An old adage in the computing world has become a principle in the development of machine learning models: “garbage in, garbage out.” In other words, the quality of your output depends on the quality of your input.
A new Yale study finds that this same principle applies to medical artificial intelligence, where the threat of bias can compromise clinical decision making.
“Bias in; bias out,” said John Onofrey, an assistant professor of radiology & biomedical imaging and of urology at Yale School of Medicine. “The same idea absolutely applies.”
Writing in the journal, PLOS Digital Health, Onofrey and his team identified medical AI bias in scientific literature by looking for instances, factors, or prejudice that affected the outcome of AI algorithms. They also provided practical steps to combat it.

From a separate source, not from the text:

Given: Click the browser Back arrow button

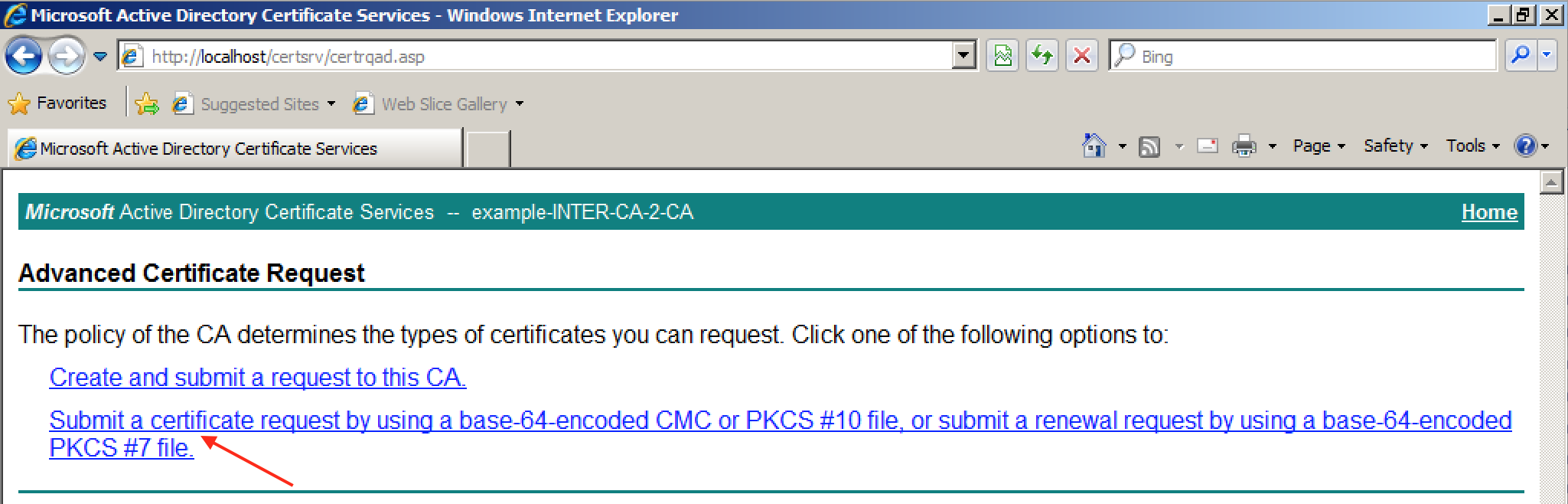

The study is among the first to focus on the implications and consequences of biased AI in health care.
“Having worked in the machine learning/AI field for many years now, the idea that bias exists in algorithms is not surprising,” said Onofrey, who was the senior author of the study. “However, listing all the potential ways bias can enter the AI learning process is incredible. This makes bias mitigation seem like a daunting task.”

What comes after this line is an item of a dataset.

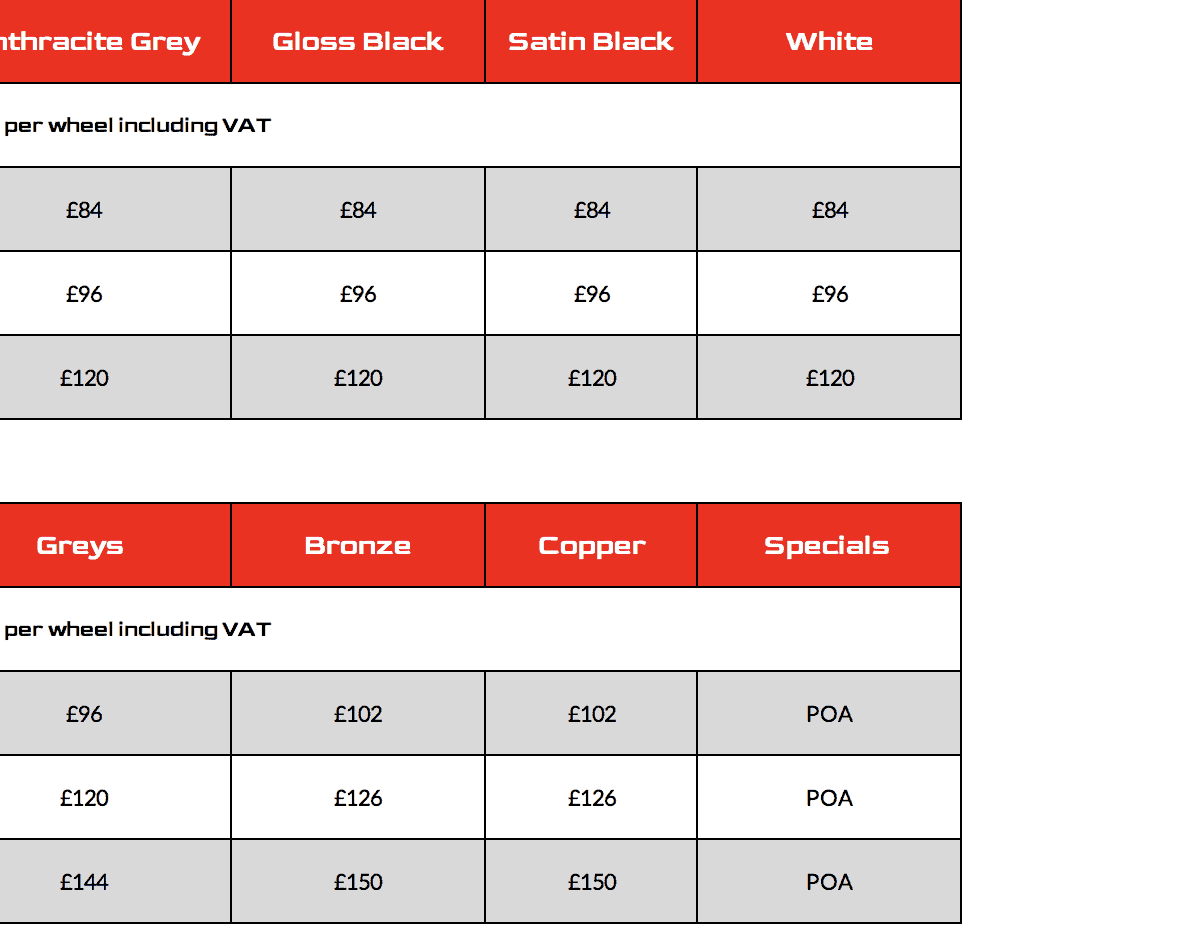Select the £120 price under White
This screenshot has width=1200, height=934.
coord(829,377)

But doing nothing is not an option, said co-author Michael Choma, an associate professor adjunct of radiology & biomedical imaging.
“One danger is that the bias becomes digitally embedded into medical decision-making,” he said. “It is also important that education keeps up with technology, which includes teaching about bias — both human cognitive biases and bias in AI.”

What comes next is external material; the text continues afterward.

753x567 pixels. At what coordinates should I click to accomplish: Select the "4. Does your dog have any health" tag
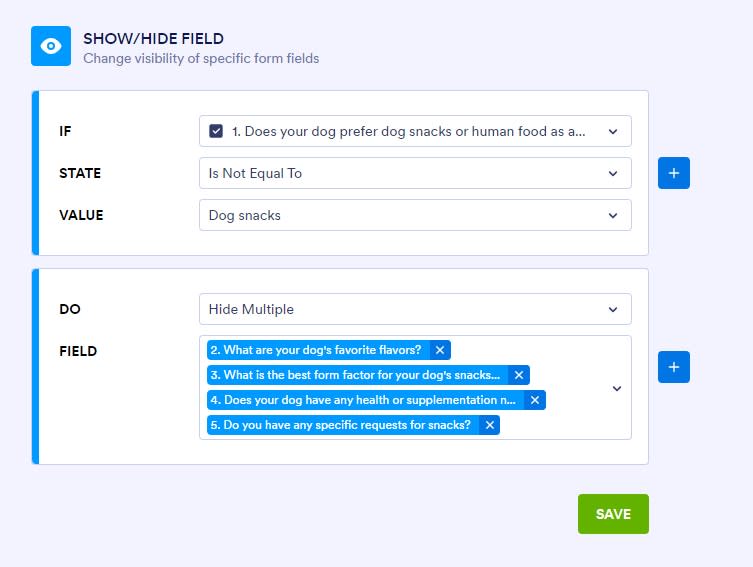point(366,400)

The foundation for the study grew out of a Yale School of Medicine class co-taught by Onofrey and Choma on “Data and Clinical Decision-Making.” James L. Cross, a first-year medical student and the study’s first author, used the topic as a basis for one of his papers. In the research, Cross and his teachers identified at least four ways that bias can be infused into medical AI: within training data, model development, model implementation, and publication.
For instance, one factor causing biases in training is the insufficient evidence that race and ethnicity can or should be used as predictive factors in clinical algorithms, the researchers said. Research shows that when race is used to estimate kidney function, for example, it can lead to longer wait times for Black patients to get on transplant lists. This is often due to an overestimation of when the kidneys will give out.
In the new study, the Yale team described efforts to revisit the use of race and ethnicity as factors in algorithms used to assist decisions. Instead of using race, new algorithms can include more precise measures, such as social class and genetic variation. Some groups, they noted, are already doing this. For instance, the Organ Procurement and Transplantation Network, a nonprofit organization that administers the only organ procurement and transplantation in the United States, recently required kidney programs to assess their waitlists and reduce wait times for any Black individuals who are kidney candidates and who are disadvantaged by race-inclusive calculations.
“Greater capture and use of social determinants of health in medical AI models for clinical risk prediction will be paramount,” said Cross.
Despite AI’s growth and its mounting biases, the team is optimistic about what is next for the technology. Researchers say AI itself can be used to uncover and even solve future bias. But more research and awareness among scientists is needed.
“Bias is a human problem,” said Choma. ”When we talk about ‘bias in AI,’ we must remember that computers learn from us.”